** Task data **

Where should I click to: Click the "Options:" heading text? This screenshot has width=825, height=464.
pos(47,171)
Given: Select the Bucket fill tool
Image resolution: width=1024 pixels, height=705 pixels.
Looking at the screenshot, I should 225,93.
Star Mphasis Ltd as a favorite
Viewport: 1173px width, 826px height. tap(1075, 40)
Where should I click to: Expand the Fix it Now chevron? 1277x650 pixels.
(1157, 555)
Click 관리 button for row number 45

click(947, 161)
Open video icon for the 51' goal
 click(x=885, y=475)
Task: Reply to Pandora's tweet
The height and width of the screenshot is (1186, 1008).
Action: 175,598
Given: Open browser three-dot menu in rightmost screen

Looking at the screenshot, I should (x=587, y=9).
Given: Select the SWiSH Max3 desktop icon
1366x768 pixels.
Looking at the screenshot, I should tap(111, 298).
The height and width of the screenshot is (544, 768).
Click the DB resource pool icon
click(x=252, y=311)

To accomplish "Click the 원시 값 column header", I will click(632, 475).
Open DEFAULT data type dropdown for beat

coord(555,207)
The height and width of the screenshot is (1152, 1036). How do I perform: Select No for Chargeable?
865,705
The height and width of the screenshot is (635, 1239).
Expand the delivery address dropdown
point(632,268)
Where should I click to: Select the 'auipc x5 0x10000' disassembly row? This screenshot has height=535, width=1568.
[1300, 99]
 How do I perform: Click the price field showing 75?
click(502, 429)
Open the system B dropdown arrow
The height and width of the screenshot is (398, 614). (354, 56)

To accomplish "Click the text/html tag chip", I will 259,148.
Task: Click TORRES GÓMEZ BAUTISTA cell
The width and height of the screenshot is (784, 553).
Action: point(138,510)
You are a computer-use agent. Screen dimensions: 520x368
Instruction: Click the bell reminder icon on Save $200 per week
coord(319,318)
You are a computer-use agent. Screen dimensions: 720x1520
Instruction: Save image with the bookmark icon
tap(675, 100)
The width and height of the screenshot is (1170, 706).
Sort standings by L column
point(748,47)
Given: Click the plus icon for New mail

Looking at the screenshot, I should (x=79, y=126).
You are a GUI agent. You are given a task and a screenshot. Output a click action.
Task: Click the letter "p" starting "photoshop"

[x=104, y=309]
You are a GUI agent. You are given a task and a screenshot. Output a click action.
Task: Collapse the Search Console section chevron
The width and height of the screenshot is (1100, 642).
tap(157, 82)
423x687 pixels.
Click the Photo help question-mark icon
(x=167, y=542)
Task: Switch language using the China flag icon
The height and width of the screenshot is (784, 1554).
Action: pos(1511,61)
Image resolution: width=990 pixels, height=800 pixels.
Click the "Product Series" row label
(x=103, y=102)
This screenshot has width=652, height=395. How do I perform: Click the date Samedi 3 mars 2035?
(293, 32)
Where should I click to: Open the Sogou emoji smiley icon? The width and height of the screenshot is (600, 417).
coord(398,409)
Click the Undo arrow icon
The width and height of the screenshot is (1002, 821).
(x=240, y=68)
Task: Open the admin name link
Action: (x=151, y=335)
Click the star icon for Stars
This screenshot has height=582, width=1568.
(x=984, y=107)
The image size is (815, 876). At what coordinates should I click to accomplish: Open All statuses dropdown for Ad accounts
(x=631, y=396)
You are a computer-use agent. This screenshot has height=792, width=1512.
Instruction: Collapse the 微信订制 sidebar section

** How to complete this task **
Copy every line of the listing, exact to the last character.

** Exercise output **
Where should I click to: Click the "Options:" heading text? This screenshot has width=825, height=464.
pos(47,171)
Given: Select the Bucket fill tool
Image resolution: width=1024 pixels, height=705 pixels.
Looking at the screenshot, I should 225,93.
Star Mphasis Ltd as a favorite
Viewport: 1173px width, 826px height. tap(1075, 40)
Where should I click to: Expand the Fix it Now chevron? 1277x650 pixels.
(1157, 555)
Click 관리 button for row number 45

click(947, 161)
Open video icon for the 51' goal
 click(x=885, y=475)
Task: Reply to Pandora's tweet
The height and width of the screenshot is (1186, 1008).
Action: 175,598
Given: Open browser three-dot menu in rightmost screen

Looking at the screenshot, I should (x=587, y=9).
Given: Select the SWiSH Max3 desktop icon
1366x768 pixels.
Looking at the screenshot, I should tap(111, 298).
The height and width of the screenshot is (544, 768).
Click the DB resource pool icon
click(x=252, y=311)

To accomplish "Click the 원시 값 column header", I will click(632, 475).
Open DEFAULT data type dropdown for beat

coord(555,207)
The height and width of the screenshot is (1152, 1036). How do I perform: Select No for Chargeable?
865,705
The height and width of the screenshot is (635, 1239).
Expand the delivery address dropdown
point(632,268)
Where should I click to: Select the 'auipc x5 0x10000' disassembly row? This screenshot has height=535, width=1568.
[1300, 99]
 How do I perform: Click the price field showing 75?
click(502, 429)
Open the system B dropdown arrow
The height and width of the screenshot is (398, 614). (354, 56)

To accomplish "Click the text/html tag chip", I will 259,148.
Task: Click TORRES GÓMEZ BAUTISTA cell
The width and height of the screenshot is (784, 553).
Action: point(138,510)
You are a computer-use agent. Screen dimensions: 520x368
Instruction: Click the bell reminder icon on Save $200 per week
coord(319,318)
You are a computer-use agent. Screen dimensions: 720x1520
Instruction: Save image with the bookmark icon
tap(675, 100)
The width and height of the screenshot is (1170, 706).
Sort standings by L column
point(748,47)
Given: Click the plus icon for New mail

Looking at the screenshot, I should (x=79, y=126).
You are a GUI agent. You are given a task and a screenshot. Output a click action.
Task: Click the letter "p" starting "photoshop"

[x=104, y=309]
You are a GUI agent. You are given a task and a screenshot. Output a click action.
Task: Collapse the Search Console section chevron
The width and height of the screenshot is (1100, 642).
tap(157, 82)
423x687 pixels.
Click the Photo help question-mark icon
(x=167, y=542)
Task: Switch language using the China flag icon
The height and width of the screenshot is (784, 1554).
Action: pos(1511,61)
Image resolution: width=990 pixels, height=800 pixels.
Click the "Product Series" row label
(x=103, y=102)
This screenshot has width=652, height=395. How do I perform: Click the date Samedi 3 mars 2035?
(293, 32)
Where should I click to: Open the Sogou emoji smiley icon? The width and height of the screenshot is (600, 417).
coord(398,409)
Click the Undo arrow icon
The width and height of the screenshot is (1002, 821).
(x=240, y=68)
Task: Open the admin name link
Action: (x=151, y=335)
Click the star icon for Stars
This screenshot has height=582, width=1568.
(x=984, y=107)
The image size is (815, 876). At what coordinates should I click to accomplish: Open All statuses dropdown for Ad accounts
(x=631, y=396)
You are a computer-use agent. This screenshot has height=792, width=1512.
Instruction: Collapse the 微信订制 sidebar section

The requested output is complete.